Executed in 170.54 mins fish external
usr time 153.62 mins 375.00 micros 153.62 mins
sys time 16.35 mins 0.00 micros 16.35 mins
Veridct: keep. Negligible performance improvement, but the output is easier to read.
Executed in 169.88 mins fish external
usr time 152.56 mins 184.00 micros 152.56 mins
sys time 16.59 mins 40.00 micros 16.59 mins
Veridct: keep. Outperforms the previous two approaches, though I still need to understand why. A 15 minute improvement is okay though for me still kind of in the range of a micro-optimization (at least until I understand what's going on).
Executed in 153.72 mins fish external
usr time 137.19 mins 172.00 micros 137.19 mins
sys time 16.24 mins 35.00 micros 16.24 mins
Verdict: revert. I thought there was a chance this would be faster since the
property table might only have to be traversed once... I don't think this was
correct. I want to revisit this and look at the query with EXPLAIN QUERY PLAN
and see what the difference is.
Executed in 186.25 mins fish external
usr time 185.80 mins 242.00 micros 185.80 mins
sys time 0.26 mins 48.00 micros 0.26 mins
...per-column instead of per-query
Veridct: keep. It's slower, but I am kind of lazy, and may revert this later. Because I don't need to preserve the original case of the data, I wonder if it would be faster to just make everything uppercase.

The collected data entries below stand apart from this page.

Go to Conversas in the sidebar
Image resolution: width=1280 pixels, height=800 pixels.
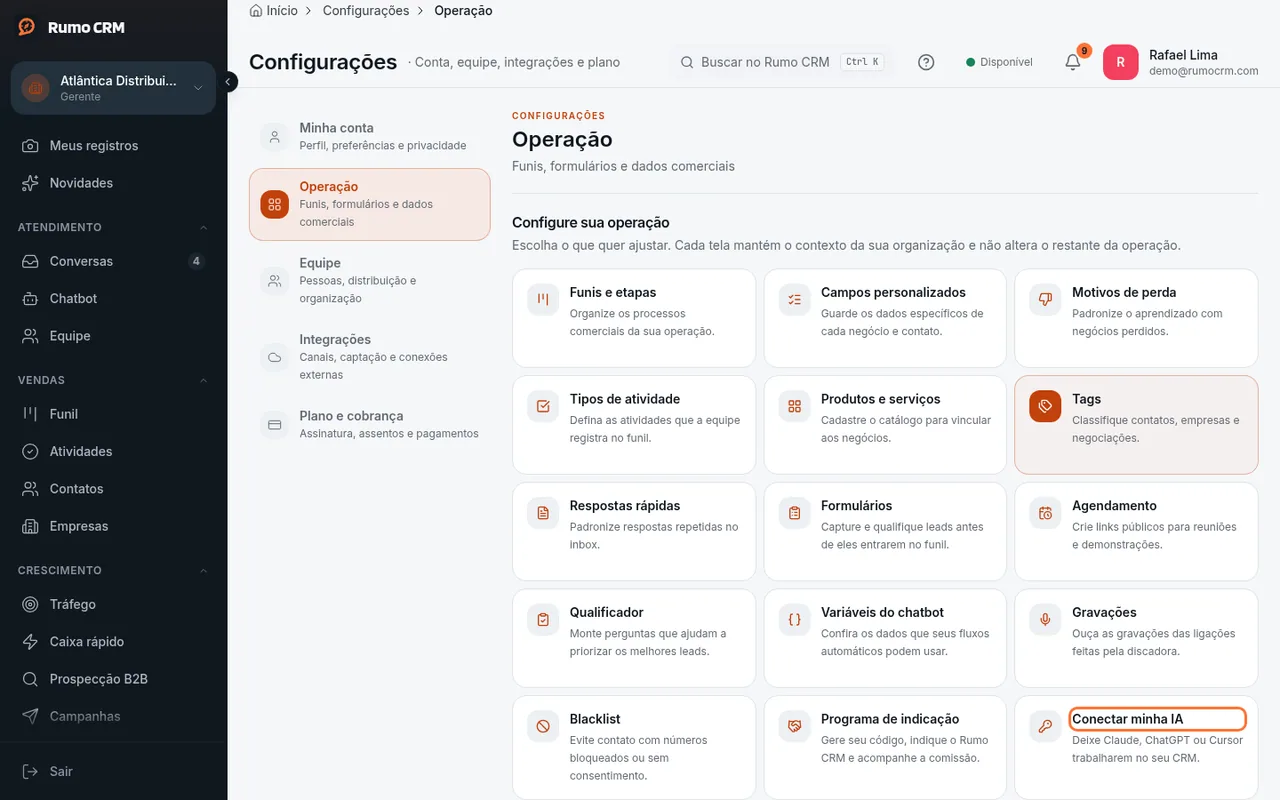click(x=113, y=261)
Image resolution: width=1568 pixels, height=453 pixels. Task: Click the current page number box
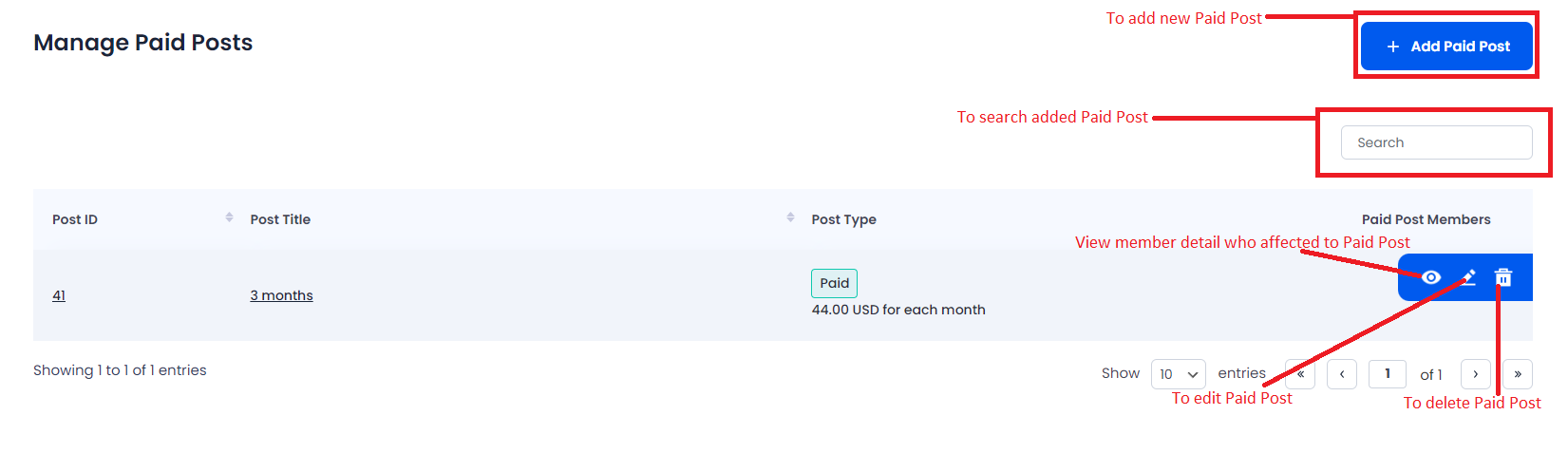[1388, 374]
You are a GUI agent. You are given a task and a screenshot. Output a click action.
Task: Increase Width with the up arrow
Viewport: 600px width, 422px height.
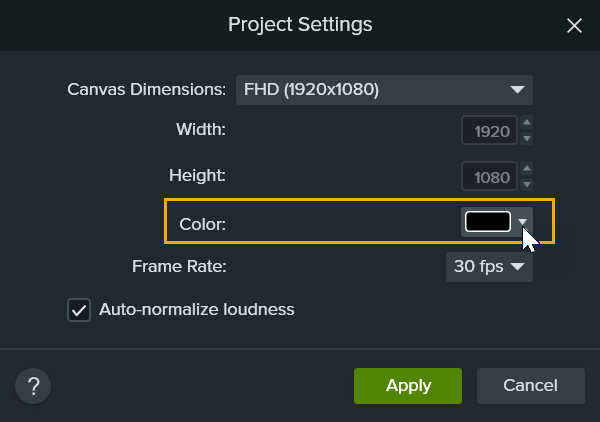point(527,124)
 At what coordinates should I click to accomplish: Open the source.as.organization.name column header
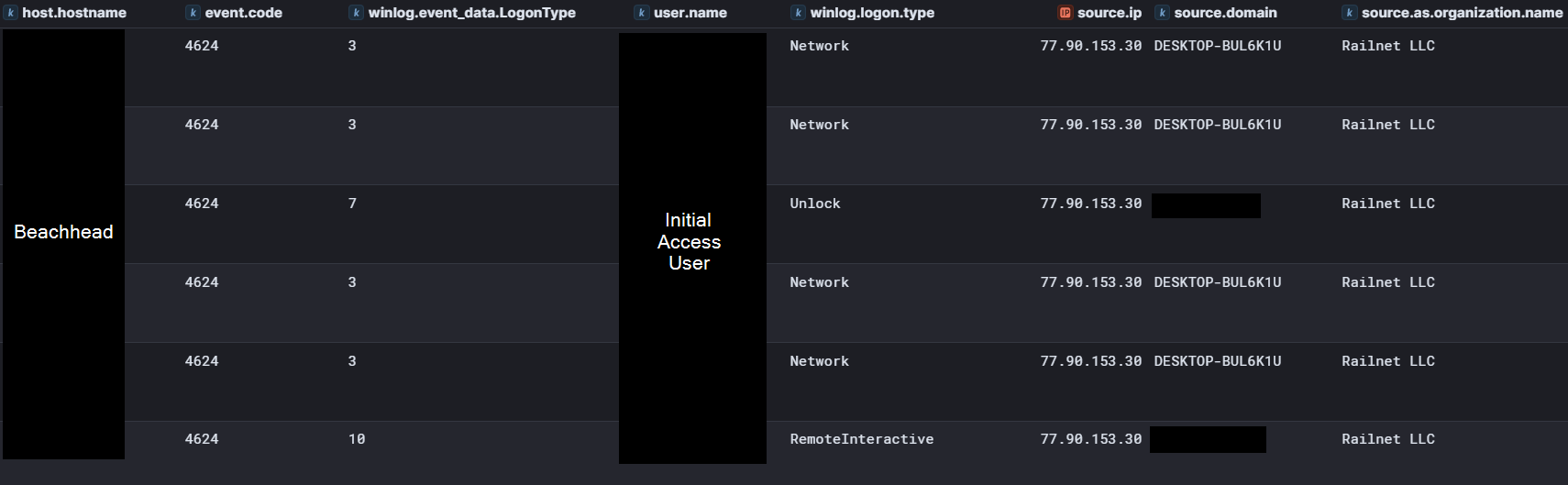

Executed in 157.31 mins fish external
usr time 138.38 mins 453.00 micros 138.38 mins
sys time 18.14 mins 86.00 micros 18.14 mins
Veridct: keep. Slower overall, but it makes building the database itself a lot faster, so I'll keep it for now.
(I accidentally lost the time output, but it was a little longer than the
above.)
Verdict: keep. Already decently faster even if the database is on disk but the real purpose of this change is to reduce the size of the database so it's small enough to fit in memory.
Executed in 144.72 mins fish external
usr time 135.17 mins 0.00 micros 135.17 mins
sys time 10.12 mins 520.00 micros 10.12 mins
This is really weird to me, for obvious reasons. Still digging into what the problem is here.
Executed in 153.93 mins fish external
usr time 154.52 mins 218.00 micros 154.52 mins
sys time 0.14 mins 31.00 micros 0.14 mins
In my defense, I tried using indexes at the very beginning and I couldn't get it to work -- any query that utilized an index would return no results, so I decided I would try again later.
I tried it again, and performance, as you might expect, changed drastically. I still have no idea what I did differently:
Executed in 251.01 secs fish external
usr time 265.82 secs 189.00 micros 265.82 secs
sys time 17.25 secs 36.00 micros 17.25 secs
Those times are with the database built on disk. It is faster than doing so in memory. I still don't understand why.
An interesting detail is that in the process of adding indexes, I tightened the
address query criterion from property.OWNER_STREET_1 LIKE Home Street to
property.OWNER_STREET_1 = Home Street and got the same results back. Maybe
this is a fluke. I have more work to do with addresses, anyway, so I'll leave it
there for now.
...instead of using COLLATE NOCASE for case-insensitive queries. Easy, since
we don't care about preserving the case of the data.
Executed in 206.69 secs fish external
usr time 227.06 secs 158.00 micros 227.06 secs
sys time 22.69 secs 50.00 micros 22.69 secs
Going to keep this, not necessarily for performance (though shaving some 30
seconds off index creation is nice) but because it lets me lean on .import for
table creation instead of having to specify everything explicitly.
If I did this again from the beginning, I would:
- Better document the changes that I made.
- Use
COUNT(*)to ensure that queries were returning the same results each time with the changes I made. - Use
.timerand some arithmetic to better evaluate impact of the changes I made. - Use
EXPLAIN QUERY PLANto get some window into how my changes would impact performance instead of throwing something at the wall then coming back in two hours to see if it stuck.
Lessons learned. I'm not going to run the tests again, though, because I don't really want to.